Among the entries below, one line contains "Given: Click the Discord" and another contains "Task: Switch to 源代码 tab". Transcribe those two lines and every line between them, exactly.

# Data to use:
+---+
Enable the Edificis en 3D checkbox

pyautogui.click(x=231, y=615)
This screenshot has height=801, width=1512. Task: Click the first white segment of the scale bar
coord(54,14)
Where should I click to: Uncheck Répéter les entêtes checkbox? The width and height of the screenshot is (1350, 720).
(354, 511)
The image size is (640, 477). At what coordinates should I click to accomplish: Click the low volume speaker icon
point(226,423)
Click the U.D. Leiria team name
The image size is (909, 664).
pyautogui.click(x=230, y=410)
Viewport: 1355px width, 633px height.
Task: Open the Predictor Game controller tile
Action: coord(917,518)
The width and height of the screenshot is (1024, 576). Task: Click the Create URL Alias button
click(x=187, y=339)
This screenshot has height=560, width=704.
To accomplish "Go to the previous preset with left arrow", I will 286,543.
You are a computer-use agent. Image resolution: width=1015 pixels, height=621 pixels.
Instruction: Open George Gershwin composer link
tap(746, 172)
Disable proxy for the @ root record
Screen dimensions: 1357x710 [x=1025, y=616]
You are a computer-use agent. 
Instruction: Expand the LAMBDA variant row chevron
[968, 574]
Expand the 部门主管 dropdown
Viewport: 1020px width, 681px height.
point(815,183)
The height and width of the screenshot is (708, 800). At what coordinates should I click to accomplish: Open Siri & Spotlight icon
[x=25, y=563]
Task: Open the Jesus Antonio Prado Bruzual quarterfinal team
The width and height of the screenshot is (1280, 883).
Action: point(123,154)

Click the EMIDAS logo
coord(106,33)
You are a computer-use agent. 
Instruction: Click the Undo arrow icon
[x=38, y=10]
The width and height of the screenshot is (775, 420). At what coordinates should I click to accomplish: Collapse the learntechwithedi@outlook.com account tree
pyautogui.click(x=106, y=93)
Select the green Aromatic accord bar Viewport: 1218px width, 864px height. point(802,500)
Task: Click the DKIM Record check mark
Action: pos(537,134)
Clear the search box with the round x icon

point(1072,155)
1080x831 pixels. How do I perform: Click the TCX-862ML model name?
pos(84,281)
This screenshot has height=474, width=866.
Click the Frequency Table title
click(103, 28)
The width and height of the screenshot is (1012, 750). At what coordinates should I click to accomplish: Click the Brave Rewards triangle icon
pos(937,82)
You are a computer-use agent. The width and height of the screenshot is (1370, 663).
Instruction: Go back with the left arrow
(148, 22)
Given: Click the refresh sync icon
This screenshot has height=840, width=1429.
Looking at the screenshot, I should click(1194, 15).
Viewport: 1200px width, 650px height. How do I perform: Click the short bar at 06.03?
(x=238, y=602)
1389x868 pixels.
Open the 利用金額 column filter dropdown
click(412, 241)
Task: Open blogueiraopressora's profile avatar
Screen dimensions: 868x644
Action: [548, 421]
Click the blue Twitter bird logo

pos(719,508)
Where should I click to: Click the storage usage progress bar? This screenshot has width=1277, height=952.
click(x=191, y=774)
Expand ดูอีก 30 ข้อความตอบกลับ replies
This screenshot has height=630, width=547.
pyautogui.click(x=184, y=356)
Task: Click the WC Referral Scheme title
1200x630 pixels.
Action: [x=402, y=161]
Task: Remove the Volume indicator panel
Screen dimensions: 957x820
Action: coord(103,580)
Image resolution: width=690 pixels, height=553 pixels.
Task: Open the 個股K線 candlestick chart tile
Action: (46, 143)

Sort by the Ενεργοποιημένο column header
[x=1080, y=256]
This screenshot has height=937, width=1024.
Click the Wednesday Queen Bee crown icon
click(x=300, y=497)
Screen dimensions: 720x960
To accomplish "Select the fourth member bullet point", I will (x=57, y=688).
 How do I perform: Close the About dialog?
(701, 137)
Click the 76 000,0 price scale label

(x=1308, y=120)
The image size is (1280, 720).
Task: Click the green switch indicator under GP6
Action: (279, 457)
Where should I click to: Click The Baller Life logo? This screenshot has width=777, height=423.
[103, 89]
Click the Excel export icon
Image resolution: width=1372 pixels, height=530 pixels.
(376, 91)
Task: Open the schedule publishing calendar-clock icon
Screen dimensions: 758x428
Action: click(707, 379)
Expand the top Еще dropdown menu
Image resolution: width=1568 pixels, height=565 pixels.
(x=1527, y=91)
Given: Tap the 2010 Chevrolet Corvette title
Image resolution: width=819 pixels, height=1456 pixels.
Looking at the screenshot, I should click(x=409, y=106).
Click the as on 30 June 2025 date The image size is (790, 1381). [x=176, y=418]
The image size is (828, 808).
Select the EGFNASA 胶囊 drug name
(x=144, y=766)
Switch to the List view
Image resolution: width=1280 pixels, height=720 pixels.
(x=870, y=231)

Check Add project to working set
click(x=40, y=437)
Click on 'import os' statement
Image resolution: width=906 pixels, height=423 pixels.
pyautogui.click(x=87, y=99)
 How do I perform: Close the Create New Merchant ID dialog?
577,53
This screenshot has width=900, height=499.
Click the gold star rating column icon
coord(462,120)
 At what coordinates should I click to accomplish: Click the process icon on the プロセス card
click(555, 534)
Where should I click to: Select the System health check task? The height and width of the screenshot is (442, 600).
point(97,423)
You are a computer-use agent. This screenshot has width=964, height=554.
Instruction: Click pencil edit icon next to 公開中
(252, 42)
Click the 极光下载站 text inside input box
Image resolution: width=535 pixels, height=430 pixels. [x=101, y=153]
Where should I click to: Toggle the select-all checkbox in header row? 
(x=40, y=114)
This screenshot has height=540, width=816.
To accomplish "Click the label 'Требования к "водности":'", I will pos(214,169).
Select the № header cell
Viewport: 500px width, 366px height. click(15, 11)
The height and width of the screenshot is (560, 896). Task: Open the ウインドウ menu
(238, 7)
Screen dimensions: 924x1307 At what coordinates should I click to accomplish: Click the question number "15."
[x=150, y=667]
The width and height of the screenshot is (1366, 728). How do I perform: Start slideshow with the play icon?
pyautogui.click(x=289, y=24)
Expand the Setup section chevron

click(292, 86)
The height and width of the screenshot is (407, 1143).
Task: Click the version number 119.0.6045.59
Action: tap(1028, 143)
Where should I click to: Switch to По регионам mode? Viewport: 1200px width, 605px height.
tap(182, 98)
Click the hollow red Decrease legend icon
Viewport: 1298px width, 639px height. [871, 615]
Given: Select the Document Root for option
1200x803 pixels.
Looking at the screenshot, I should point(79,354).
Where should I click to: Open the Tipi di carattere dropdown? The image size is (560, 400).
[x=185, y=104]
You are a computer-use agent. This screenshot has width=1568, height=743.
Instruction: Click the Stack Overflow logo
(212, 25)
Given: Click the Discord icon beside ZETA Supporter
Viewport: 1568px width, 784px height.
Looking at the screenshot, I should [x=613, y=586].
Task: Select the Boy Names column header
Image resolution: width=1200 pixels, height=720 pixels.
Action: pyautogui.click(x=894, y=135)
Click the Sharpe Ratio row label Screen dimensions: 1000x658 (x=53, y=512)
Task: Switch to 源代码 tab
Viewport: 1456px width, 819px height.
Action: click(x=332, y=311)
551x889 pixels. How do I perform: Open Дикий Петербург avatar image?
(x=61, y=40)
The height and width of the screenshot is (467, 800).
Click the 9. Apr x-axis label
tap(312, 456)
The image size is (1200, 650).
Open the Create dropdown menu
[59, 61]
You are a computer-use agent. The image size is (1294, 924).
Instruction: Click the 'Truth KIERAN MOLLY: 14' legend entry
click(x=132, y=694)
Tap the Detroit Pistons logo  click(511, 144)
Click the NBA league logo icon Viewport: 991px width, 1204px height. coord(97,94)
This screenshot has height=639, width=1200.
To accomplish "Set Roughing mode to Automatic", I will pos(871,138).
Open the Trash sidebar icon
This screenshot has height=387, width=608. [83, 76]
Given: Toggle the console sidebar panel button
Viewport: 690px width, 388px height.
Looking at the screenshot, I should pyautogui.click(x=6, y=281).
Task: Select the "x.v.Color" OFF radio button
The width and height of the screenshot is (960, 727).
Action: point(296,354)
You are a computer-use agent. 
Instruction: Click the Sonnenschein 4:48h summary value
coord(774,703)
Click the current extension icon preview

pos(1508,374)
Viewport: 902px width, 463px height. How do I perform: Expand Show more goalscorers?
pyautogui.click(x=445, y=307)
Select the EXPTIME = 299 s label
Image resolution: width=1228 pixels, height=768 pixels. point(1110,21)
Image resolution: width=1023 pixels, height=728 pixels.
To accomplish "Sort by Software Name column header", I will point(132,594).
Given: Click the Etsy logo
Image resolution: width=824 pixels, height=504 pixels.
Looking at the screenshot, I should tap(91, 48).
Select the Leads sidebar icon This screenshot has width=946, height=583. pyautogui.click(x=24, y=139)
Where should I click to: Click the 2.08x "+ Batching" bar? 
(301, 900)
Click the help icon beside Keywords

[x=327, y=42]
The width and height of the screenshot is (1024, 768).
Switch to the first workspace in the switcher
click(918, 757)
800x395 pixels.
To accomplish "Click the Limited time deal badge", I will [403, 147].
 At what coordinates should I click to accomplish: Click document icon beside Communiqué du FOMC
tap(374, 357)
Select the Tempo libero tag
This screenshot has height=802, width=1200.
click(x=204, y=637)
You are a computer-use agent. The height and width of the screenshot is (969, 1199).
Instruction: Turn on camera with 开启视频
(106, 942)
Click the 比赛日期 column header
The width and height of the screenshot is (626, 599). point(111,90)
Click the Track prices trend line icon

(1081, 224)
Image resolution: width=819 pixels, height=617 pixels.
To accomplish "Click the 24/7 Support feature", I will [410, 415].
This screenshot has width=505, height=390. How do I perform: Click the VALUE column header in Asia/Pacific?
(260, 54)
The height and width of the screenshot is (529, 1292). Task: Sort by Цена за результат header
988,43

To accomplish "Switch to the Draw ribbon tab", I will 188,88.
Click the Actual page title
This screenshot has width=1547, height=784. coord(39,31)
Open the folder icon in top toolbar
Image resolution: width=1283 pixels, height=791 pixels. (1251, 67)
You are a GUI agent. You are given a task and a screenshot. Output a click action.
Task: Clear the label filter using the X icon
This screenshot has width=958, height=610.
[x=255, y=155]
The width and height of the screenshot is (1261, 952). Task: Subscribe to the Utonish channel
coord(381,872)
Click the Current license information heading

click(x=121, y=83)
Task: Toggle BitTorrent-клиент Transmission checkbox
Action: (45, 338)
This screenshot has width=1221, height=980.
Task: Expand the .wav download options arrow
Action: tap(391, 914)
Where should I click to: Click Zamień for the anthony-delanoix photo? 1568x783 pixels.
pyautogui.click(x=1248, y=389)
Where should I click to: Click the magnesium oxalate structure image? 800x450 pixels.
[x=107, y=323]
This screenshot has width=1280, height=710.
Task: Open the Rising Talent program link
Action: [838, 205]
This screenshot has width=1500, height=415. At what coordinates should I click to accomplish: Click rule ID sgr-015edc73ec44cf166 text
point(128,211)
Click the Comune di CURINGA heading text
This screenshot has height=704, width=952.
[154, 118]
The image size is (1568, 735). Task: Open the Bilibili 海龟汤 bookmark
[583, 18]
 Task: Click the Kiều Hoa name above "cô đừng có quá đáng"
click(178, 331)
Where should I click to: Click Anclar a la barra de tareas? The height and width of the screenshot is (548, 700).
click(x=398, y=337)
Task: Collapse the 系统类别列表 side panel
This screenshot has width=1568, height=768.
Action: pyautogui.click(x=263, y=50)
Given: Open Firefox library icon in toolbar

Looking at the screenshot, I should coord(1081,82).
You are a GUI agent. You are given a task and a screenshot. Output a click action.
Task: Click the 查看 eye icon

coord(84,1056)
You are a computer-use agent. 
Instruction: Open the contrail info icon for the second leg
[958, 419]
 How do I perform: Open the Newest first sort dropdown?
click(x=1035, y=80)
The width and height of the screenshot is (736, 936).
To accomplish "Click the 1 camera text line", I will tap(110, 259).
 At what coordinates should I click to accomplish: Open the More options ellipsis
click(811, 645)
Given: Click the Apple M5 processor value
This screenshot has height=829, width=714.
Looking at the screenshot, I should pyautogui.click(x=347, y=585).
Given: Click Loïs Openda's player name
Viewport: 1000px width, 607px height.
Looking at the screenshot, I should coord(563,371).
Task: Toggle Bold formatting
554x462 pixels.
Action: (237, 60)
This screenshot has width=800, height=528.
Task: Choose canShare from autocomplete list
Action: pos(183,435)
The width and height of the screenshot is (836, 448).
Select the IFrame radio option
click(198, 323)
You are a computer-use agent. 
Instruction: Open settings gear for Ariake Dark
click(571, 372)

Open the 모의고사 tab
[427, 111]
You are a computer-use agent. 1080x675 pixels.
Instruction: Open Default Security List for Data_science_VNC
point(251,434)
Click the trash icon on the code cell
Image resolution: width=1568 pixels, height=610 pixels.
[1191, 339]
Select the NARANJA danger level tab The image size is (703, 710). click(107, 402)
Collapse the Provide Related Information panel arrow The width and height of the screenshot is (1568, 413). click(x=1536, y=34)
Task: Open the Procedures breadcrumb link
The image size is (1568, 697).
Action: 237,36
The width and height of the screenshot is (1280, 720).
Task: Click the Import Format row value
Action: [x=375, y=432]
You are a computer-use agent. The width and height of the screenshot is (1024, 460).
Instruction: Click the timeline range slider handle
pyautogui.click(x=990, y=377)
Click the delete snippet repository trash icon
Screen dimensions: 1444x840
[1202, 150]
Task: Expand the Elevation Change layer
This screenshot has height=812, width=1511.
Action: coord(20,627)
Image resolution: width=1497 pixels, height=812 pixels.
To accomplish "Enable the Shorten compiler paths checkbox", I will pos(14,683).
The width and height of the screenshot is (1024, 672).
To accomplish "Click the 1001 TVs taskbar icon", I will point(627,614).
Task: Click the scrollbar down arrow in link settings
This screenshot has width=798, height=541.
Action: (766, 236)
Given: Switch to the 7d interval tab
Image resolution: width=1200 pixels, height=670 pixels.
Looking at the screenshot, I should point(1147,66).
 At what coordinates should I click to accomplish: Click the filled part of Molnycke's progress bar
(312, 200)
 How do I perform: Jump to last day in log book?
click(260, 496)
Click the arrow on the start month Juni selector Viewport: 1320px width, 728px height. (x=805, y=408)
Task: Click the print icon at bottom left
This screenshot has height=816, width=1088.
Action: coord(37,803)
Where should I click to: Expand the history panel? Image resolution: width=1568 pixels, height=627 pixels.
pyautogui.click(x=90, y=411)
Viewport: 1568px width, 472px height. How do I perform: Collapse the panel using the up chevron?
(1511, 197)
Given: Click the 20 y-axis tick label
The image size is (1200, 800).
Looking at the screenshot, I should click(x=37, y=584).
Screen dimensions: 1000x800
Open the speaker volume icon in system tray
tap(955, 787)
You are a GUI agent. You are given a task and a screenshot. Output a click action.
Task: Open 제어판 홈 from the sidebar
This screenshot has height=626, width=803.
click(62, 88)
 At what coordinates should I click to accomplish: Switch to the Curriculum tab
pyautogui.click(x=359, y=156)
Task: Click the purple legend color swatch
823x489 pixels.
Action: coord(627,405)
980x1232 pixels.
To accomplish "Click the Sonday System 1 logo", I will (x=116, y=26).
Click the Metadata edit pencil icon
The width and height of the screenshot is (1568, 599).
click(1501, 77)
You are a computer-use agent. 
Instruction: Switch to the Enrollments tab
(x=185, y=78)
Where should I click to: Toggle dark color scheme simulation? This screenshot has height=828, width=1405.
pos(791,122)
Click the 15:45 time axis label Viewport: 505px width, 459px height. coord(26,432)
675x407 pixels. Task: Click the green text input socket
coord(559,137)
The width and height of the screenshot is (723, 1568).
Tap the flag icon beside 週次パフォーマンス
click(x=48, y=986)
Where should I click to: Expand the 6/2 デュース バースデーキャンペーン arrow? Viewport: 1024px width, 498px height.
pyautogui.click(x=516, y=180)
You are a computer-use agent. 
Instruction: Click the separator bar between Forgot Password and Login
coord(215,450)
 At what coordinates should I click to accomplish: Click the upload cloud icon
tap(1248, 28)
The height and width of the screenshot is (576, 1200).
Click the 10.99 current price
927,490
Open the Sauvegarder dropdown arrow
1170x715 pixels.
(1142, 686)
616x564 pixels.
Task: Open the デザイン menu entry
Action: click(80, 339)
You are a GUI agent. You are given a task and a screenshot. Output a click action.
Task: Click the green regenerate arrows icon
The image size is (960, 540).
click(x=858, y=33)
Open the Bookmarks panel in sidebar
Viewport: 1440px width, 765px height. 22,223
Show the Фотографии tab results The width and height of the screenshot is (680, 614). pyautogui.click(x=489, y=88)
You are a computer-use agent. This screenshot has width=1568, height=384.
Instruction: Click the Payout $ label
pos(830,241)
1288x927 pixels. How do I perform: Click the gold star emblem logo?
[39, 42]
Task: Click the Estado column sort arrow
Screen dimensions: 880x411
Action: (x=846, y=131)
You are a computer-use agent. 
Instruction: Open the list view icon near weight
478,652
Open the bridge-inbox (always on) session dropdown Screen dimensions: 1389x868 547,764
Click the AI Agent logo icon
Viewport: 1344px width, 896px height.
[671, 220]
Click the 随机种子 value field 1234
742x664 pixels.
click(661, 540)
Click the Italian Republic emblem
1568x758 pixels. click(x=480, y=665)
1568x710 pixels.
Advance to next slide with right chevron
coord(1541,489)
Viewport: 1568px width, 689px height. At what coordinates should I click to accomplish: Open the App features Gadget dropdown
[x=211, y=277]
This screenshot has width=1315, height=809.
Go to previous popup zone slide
+---+
# Task answer:
Given: Click the Discord icon beside ZETA Supporter
Viewport: 1568px width, 784px height.
Looking at the screenshot, I should [x=613, y=586].
Task: Select the Boy Names column header
Image resolution: width=1200 pixels, height=720 pixels.
Action: pyautogui.click(x=894, y=135)
Click the Sharpe Ratio row label Screen dimensions: 1000x658 (x=53, y=512)
Task: Switch to 源代码 tab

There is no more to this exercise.